▸ **WORK ITEM**: Search the records below for the string "card" and copy each line where it turns up.

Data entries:
▬▬▬

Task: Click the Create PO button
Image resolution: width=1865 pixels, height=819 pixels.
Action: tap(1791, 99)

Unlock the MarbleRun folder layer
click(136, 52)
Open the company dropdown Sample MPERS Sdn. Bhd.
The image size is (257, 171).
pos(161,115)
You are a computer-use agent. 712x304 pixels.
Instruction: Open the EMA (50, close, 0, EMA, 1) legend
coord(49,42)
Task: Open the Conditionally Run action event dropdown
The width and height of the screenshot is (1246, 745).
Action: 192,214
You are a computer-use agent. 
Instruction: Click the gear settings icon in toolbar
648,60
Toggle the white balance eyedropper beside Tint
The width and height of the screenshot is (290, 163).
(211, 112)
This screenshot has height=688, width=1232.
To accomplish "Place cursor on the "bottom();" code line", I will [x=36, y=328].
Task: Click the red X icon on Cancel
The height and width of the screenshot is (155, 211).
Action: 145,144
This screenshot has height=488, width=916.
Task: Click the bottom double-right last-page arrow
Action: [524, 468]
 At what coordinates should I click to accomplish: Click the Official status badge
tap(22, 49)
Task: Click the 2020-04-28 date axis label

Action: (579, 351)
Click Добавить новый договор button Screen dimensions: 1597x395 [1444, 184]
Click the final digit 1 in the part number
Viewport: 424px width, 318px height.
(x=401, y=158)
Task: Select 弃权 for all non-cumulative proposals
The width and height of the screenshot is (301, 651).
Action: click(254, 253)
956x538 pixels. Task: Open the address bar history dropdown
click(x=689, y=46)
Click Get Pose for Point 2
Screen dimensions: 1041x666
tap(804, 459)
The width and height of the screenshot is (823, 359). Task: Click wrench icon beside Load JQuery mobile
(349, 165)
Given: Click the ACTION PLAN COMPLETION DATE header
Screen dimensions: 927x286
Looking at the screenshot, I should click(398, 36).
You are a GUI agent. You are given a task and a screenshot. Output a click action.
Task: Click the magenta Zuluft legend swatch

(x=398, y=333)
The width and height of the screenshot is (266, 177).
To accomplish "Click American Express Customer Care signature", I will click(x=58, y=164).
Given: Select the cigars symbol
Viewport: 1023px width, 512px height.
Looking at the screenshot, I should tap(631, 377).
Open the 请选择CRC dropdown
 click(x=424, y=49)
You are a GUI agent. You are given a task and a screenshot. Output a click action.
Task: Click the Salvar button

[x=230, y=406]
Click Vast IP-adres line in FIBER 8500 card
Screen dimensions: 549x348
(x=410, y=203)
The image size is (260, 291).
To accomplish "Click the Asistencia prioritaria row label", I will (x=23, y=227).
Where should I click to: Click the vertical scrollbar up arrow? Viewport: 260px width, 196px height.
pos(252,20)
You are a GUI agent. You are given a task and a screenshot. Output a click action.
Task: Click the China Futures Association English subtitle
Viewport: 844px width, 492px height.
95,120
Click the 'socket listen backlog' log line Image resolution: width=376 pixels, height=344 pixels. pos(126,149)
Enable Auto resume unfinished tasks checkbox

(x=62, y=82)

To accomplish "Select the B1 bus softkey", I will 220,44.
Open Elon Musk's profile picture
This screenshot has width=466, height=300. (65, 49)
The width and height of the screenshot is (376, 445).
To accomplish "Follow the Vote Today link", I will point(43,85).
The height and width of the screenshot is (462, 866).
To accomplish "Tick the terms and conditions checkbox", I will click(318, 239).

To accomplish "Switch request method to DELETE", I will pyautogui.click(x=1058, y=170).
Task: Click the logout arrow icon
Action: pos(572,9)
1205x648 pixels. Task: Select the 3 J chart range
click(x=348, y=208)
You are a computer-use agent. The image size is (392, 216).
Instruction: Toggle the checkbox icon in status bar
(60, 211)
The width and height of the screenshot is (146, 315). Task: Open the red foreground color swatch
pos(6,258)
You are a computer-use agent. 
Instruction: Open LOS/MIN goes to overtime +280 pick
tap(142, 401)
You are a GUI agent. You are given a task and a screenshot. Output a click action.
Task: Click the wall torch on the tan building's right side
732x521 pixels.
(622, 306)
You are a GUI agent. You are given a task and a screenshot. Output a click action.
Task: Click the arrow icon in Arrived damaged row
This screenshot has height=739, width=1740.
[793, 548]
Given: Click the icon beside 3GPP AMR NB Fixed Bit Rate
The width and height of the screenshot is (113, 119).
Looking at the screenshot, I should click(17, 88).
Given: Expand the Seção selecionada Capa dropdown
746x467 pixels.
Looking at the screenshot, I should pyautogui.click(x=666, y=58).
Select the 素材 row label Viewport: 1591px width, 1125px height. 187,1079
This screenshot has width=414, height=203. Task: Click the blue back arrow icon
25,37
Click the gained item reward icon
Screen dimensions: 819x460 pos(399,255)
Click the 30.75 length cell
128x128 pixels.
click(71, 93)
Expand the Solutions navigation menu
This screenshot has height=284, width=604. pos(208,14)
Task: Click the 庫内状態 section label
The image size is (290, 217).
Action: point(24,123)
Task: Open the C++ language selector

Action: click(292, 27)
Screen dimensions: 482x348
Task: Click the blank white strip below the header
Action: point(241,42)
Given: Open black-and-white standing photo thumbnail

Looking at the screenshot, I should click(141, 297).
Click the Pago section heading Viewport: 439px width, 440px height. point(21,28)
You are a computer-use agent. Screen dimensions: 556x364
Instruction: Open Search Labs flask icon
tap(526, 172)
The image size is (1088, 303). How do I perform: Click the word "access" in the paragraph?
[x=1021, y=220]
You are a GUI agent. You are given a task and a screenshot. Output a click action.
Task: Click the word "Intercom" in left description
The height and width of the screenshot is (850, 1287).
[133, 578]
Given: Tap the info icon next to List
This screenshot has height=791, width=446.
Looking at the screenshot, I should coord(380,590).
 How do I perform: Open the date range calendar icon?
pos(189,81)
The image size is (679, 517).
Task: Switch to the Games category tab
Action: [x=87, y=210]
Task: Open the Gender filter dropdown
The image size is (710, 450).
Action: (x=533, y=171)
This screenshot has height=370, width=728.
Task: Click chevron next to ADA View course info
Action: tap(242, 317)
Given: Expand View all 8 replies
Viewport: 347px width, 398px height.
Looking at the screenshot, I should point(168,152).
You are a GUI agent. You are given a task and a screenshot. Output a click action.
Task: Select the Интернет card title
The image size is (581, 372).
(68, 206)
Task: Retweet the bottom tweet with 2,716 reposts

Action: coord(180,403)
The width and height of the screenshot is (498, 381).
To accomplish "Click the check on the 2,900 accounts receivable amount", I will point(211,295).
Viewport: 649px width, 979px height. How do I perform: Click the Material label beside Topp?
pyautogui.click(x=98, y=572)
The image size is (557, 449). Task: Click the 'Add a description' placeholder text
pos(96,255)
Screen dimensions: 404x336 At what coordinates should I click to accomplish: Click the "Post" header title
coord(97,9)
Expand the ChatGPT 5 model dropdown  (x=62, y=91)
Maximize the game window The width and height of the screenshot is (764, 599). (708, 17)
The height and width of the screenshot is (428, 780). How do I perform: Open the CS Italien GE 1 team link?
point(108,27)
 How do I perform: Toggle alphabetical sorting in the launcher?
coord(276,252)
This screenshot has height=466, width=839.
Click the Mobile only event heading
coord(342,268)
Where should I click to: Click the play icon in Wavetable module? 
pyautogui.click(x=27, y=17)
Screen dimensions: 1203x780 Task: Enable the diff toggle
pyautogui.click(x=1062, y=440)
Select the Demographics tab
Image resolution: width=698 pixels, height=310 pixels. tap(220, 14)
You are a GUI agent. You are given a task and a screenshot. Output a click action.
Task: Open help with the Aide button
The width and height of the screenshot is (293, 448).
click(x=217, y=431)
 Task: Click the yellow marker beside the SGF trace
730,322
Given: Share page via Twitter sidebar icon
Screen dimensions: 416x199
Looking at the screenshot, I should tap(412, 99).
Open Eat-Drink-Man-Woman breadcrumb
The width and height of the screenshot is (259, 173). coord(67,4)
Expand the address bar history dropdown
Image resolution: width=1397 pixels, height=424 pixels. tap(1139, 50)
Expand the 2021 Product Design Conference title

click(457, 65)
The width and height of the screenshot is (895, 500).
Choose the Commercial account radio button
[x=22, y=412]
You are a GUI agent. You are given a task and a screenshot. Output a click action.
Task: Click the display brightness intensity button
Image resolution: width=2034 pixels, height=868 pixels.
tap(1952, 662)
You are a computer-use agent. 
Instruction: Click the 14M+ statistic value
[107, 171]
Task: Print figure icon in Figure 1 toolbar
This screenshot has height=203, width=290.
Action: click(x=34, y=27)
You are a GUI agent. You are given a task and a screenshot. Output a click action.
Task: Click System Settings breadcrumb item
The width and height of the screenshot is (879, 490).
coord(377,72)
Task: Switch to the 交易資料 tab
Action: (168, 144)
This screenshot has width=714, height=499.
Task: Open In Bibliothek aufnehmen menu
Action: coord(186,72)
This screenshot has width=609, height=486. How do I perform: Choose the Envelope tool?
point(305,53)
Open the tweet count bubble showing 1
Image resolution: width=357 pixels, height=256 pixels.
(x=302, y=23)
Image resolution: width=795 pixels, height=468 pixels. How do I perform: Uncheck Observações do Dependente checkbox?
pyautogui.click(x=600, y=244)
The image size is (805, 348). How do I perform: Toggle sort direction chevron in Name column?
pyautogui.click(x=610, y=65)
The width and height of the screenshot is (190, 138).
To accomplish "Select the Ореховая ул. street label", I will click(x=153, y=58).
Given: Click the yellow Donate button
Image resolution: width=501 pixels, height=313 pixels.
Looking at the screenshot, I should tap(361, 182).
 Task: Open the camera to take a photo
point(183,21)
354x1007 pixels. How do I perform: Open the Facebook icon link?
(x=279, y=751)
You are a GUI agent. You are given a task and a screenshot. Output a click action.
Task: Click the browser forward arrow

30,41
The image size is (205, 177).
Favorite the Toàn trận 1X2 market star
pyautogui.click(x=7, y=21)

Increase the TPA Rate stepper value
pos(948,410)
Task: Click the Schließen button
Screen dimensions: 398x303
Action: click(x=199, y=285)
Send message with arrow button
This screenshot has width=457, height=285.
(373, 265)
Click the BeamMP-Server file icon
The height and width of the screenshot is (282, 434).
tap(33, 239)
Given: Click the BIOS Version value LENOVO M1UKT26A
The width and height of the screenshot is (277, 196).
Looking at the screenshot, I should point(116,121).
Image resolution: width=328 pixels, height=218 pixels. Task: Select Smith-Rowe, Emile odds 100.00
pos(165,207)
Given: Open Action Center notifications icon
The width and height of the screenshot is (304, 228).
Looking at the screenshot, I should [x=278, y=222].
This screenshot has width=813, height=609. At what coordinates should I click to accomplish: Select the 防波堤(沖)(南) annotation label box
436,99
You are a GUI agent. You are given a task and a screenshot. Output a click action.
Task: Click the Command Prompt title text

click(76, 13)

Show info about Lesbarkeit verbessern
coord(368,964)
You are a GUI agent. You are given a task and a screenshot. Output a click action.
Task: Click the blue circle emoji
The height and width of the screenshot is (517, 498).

▬▬▬

▸ **TASK OUTPUT**:
Click Vast IP-adres line in FIBER 8500 card
Task: Select the Интернет card title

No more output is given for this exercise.